Le journal local, Cherbourg-Eclair, annonce que le coût des travaux de la gare est estimé à 10 millions de francs. Ce même journal fait mention d’une inauguration pour l’année 1928.
Des opposants
Dès la publication des 1ers projets, des voix s’élèvent pour déclarer leur opposition, parmi elles, les compagnies de navigation et les capitaines des transbordeurs. Ces derniers ne souhaitent pas effectuer les opérations d’embarquement ou de débarquement dans une zone fortement exposée aux vents de nord-est. Ils préfèrent une amélioration de l’avant-port et la création d’une série d’appontements.
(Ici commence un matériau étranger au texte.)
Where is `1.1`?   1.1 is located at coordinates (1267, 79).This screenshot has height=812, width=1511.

M. Rose, Président du syndicat des agents maritimes, s’oppose au projet dans une lettre du 26 juillet 1924 adressée au Président de la Chambre de Commerce. Il y explique que cette gare ne peut profiter qu’aux trains et non aux agents maritimes.
Ces opposants sont très vite ralliés par la presse cherbourgeoise, mais 5 promoteurs du projet sont élus à la tête de la Chambre de Commerce, excluant ainsi la liste des opposants. Cependant, suite à une visite à Cherbourg en juillet 1925, le Président de la République s’oppose au projet. Une commission est aussitôt créée pour examiner les besoins réels d’une Gare Maritime Transatlantique à Cherbourg sous la tutelle de M. Babin.
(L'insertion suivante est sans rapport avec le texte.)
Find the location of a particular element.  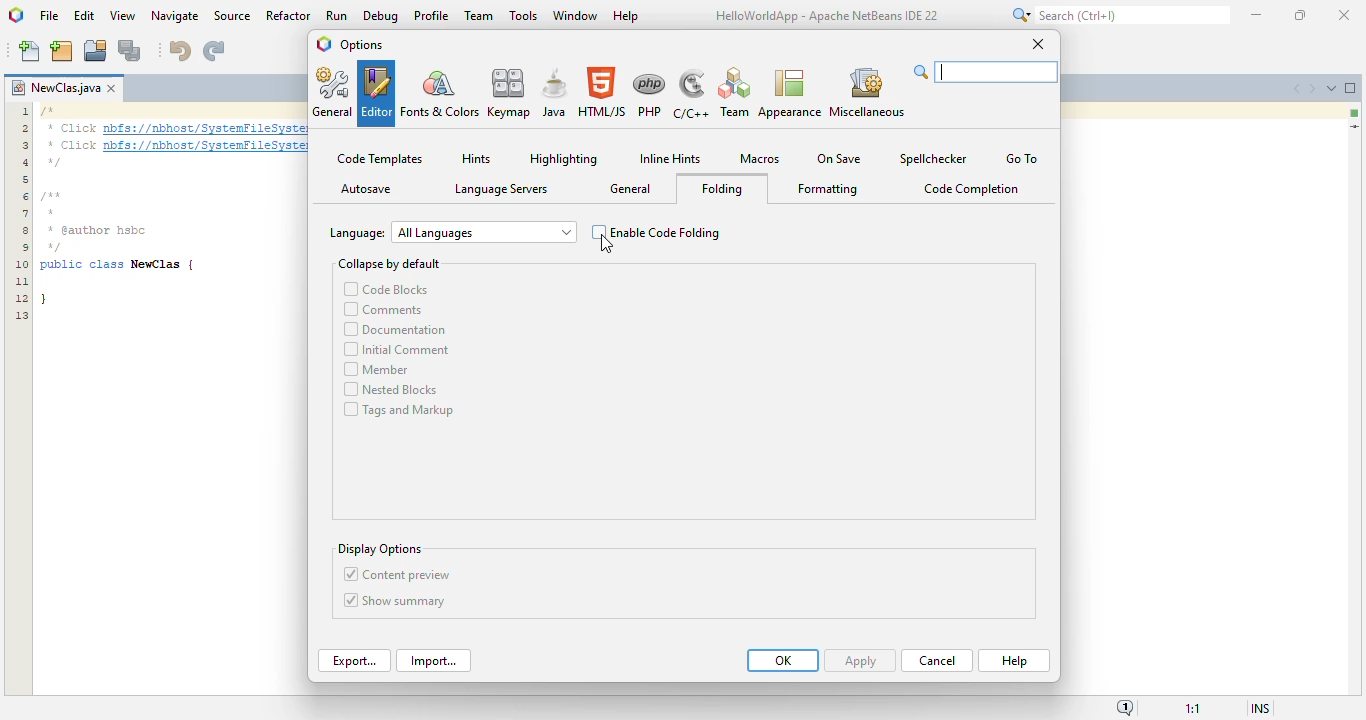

Le 15 septembre 1925, Pierre Laval, Ministre des Travaux Publics, adresse une lettre au Préfet de la Manche lui demandant de réduire le coût de construction de la nouvelle Gare Maritime Transatlantique.
« Le bâtiment proposé comporte une décoration extérieure importante et est pour ainsi dire conçu dans toutes ses parties pour l’effet architectural. De telles dispositions sont à abandonner. Ce n’est pas au moment où se poursuivent les plus délicates négociations au sujet des dettes de guerre, qu’on peut songer à offrir à la vue des voyageurs américains ou anglais une gare monumentale et fastueuse. »
– Extrait de la lettre de Pierre Laval
L’exposition internationale des arts décoratifs et industriels modernes, organisée à Paris en 1925, offre à l’architecte Levavasseur une source d’inspiration qui répond aux exigences de sobriété du Ministre des Travaux Publics. Succédant à l’exubérance de l’Art nouveau, l’Art déco, au contraire, revient à la pureté des formes et se veut à la fois géométrique et décoratif.
Le 21 août 1926, M. André Tardieu, Ministre des Travaux Publics, donne son accord à l’édification de la nouvelle gare suite à l’enquête de la commission Babin. Cette nouvelle gare est composée de 4 parties principales :
- 9 passerelles mobiles glissant le long d’une galerie d’accostage longue de 500 mètres et permettant l’embarquement et le débarquement des passagers et de leurs bagages ;
- Un Hall des Transatlantiques de 280 mètres de long par 42 mètres de large qui comprend notamment les salles de visite des douanes – ou salles sous douane –, les salles d’attente – ou salles des Pas perdus –, les bureaux des compagnies et les différents services et boutiques à disposition des voyageurs ;
- Une Voie Charretière de 280 mètres de long par 15 mètres de large séparant le Hall des Transatlantiques du Hall des Trains ;
- Un Hall des Trains de 240 mètres de long par 40 mètres de large composé de 3 quais desservant 4 voies ferrées connectées directement à la ligne ferroviaire Paris / Cherbourg.
Plus tard et suite à la crise de 1929, des voix cherbourgeoises s’élèveront afin de réclamer une justification des travaux engagés, qui se poursuivent malgré la baisse du trafic transatlantique.